The Discreet Charm of the Bourgeoisie (40th anniversary)
The Discreet Charm of the Bourgeoisie
(Luis Bunuel, 1972)
Rating: 4/5
Reviewed by Dave Lancaster
Summary: A rollicking patchwork of surrealism, Bunuel's 'The Discreet Charm of the Bourgeoisie' is still fresh 40 years on and now benefits from a wonderful remaster.
In 1962, Luis Bunuel created a surrealist masterpiece called 'The Exterminating Angel' which revolved around upper class dinner guests who find that they can't actually leave the party. 10 years later, Bunuel created a companion of sorts: 'The Discreet Charm of the Bourgeoisie' again follows the upper class and their dinner table adventures, but this time six members of the bourgeoisie keep on getting interrupted and don't actually get to have their meal.
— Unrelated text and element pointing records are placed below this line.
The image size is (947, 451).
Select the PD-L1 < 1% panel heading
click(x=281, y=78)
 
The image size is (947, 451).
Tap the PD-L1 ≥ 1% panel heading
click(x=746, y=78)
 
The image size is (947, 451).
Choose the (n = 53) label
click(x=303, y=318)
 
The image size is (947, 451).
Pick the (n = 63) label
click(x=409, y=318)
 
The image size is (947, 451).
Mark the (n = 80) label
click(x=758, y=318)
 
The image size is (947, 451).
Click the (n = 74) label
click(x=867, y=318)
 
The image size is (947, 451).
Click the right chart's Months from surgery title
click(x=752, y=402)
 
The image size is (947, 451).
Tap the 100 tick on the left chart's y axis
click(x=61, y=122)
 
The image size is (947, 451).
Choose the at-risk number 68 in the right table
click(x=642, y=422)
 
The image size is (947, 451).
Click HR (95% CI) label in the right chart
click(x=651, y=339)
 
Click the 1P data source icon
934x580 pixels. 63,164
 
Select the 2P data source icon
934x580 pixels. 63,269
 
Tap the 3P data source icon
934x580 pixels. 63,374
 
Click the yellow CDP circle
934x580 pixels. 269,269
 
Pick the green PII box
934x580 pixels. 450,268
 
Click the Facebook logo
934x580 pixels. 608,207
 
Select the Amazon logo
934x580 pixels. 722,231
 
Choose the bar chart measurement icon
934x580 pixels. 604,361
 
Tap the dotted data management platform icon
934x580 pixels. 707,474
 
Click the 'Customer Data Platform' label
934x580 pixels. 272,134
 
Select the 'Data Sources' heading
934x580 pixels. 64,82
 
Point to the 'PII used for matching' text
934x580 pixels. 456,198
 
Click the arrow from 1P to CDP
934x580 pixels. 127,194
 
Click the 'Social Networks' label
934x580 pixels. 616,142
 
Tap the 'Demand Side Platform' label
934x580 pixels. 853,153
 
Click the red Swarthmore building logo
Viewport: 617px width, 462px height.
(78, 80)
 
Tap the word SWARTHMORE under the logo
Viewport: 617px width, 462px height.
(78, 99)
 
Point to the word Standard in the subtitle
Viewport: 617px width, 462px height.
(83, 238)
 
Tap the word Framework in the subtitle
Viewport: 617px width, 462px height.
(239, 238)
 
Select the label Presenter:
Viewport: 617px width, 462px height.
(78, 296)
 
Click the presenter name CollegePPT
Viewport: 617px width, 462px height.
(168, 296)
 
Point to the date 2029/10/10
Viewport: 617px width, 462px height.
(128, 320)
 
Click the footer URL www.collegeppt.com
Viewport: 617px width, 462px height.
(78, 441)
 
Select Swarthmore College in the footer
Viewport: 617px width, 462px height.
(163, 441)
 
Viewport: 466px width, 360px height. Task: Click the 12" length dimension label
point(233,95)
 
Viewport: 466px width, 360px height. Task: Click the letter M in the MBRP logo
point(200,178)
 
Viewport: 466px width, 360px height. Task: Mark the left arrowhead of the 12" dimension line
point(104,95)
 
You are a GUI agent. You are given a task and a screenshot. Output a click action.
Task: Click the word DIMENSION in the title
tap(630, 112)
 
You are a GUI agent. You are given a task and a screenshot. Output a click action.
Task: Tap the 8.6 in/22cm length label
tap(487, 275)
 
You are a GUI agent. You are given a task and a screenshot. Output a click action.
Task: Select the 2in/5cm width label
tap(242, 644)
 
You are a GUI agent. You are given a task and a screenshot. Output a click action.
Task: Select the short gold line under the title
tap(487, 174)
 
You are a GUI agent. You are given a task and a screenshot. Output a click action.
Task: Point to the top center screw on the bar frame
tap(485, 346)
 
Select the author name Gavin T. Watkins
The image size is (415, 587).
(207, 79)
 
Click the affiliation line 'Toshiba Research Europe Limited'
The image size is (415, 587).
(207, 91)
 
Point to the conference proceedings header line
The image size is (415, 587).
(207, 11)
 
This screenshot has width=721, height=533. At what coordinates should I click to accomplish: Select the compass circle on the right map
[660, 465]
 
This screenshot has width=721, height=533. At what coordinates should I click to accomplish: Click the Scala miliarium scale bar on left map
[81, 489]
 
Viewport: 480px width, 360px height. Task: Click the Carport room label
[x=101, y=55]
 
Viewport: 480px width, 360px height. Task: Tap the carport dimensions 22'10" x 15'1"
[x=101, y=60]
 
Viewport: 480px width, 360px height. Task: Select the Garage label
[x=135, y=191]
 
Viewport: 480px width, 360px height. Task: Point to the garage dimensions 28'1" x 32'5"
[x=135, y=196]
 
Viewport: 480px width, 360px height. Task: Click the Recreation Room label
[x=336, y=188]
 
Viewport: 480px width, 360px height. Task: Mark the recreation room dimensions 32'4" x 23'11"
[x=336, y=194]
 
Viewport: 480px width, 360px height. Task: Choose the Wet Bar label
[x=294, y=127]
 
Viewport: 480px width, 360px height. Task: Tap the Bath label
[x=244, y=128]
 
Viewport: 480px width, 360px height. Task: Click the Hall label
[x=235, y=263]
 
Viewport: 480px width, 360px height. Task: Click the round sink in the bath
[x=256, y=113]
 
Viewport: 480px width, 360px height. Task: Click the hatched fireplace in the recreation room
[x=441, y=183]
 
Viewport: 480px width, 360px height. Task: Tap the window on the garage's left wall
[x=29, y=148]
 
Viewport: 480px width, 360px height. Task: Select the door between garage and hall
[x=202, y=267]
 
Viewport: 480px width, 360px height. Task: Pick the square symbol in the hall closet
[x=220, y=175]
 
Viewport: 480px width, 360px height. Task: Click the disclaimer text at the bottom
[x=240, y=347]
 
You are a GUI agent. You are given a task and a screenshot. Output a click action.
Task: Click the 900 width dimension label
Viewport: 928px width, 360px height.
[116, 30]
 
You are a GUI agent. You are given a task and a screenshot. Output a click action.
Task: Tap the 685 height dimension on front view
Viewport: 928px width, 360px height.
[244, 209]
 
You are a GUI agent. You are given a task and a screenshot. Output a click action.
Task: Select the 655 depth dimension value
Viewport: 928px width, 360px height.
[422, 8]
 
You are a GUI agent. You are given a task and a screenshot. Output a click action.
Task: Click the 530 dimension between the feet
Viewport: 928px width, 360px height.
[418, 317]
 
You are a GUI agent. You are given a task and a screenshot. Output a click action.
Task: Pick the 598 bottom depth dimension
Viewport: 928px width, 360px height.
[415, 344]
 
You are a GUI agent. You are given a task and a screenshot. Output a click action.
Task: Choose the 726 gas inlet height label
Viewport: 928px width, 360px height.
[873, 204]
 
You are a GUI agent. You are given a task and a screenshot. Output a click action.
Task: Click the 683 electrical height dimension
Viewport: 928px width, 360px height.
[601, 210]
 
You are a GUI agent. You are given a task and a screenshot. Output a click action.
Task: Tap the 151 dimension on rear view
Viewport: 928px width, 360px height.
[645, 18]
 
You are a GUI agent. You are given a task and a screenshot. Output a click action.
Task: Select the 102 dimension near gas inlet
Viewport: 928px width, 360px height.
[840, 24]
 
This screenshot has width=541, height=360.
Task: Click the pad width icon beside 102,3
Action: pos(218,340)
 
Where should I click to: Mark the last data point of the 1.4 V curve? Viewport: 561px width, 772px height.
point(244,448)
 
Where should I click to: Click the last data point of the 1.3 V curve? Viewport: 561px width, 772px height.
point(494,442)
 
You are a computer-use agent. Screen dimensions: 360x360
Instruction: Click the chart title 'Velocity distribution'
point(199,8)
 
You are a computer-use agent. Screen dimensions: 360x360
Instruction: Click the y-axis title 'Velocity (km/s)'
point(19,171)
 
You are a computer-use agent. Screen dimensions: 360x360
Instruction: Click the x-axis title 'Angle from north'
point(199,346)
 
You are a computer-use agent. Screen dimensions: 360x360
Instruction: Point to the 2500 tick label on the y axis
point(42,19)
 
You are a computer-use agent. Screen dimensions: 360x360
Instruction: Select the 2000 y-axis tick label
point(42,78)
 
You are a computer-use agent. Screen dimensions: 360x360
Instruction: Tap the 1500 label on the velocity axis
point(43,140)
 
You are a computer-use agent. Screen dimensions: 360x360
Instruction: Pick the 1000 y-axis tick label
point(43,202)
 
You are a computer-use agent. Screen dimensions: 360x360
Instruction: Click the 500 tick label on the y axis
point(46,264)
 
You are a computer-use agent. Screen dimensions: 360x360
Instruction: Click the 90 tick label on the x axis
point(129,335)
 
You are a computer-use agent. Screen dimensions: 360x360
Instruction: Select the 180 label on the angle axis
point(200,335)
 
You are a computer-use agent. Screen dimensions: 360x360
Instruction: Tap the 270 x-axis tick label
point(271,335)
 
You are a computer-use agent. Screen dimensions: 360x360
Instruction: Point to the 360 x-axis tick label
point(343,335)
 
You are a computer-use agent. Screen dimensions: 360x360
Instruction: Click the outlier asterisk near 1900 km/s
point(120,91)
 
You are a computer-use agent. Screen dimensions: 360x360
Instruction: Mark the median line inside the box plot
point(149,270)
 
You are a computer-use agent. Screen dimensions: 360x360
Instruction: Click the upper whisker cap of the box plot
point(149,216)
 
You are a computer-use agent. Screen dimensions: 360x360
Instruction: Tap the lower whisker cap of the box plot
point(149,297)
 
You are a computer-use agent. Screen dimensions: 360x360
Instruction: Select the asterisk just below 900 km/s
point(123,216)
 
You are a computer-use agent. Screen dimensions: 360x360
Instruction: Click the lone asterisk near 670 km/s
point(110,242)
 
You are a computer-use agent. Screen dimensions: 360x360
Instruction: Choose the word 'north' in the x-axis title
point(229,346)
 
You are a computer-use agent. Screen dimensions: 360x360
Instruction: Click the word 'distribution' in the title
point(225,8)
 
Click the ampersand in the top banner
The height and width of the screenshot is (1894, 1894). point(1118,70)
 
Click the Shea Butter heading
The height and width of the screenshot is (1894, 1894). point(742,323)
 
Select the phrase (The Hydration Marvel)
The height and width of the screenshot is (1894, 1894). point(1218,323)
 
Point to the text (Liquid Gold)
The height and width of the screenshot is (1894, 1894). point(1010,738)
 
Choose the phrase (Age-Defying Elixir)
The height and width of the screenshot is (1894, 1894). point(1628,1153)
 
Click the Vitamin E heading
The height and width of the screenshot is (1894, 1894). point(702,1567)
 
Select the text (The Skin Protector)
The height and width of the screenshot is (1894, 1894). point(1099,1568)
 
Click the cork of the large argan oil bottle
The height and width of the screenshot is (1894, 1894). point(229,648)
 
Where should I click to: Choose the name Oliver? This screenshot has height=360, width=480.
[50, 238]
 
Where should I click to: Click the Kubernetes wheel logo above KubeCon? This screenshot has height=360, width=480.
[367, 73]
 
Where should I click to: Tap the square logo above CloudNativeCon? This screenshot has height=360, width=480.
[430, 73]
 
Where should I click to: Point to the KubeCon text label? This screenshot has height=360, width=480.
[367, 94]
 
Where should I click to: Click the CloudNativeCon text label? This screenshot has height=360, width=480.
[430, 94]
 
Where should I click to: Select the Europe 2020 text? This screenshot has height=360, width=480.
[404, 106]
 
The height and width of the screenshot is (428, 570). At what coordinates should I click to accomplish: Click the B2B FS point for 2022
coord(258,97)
That's pretty much it plotwise, but Bunuel knows how to contort stiff character types into wild men and create dreams and absurdity out of very little. The result is as delicious as it is pretentious.
The characters are split between two sectors: businessmen with political connections flanked by their loose wives and then members of the military and the police. The latter are treated as ghosts and firm men; the former are revealed as fakes and white collar criminals. The best character in the film doesn't fall into either camp: a bishop who gets off on gardening for the rich.
Bunuel is playing with us. One notorious scene has the dinner guests sit down to a meal only for a red curtain behind them to open and reveal that they're on a stage. The chicken served is rubber, the whisky is cola and worse than all that, the guests don't know their lines. In the presence of an audience who see them as they are, the bourgeoisie crumble.
The 40th anniversary print has been remastered brilliantly, save for a few minor scenes. Try to catch it on the big screen for its June 29th cinematic re-release. If not, the Blu-ray hits shelves for the first time July 16th and features a critic's examination of the film as a bonus.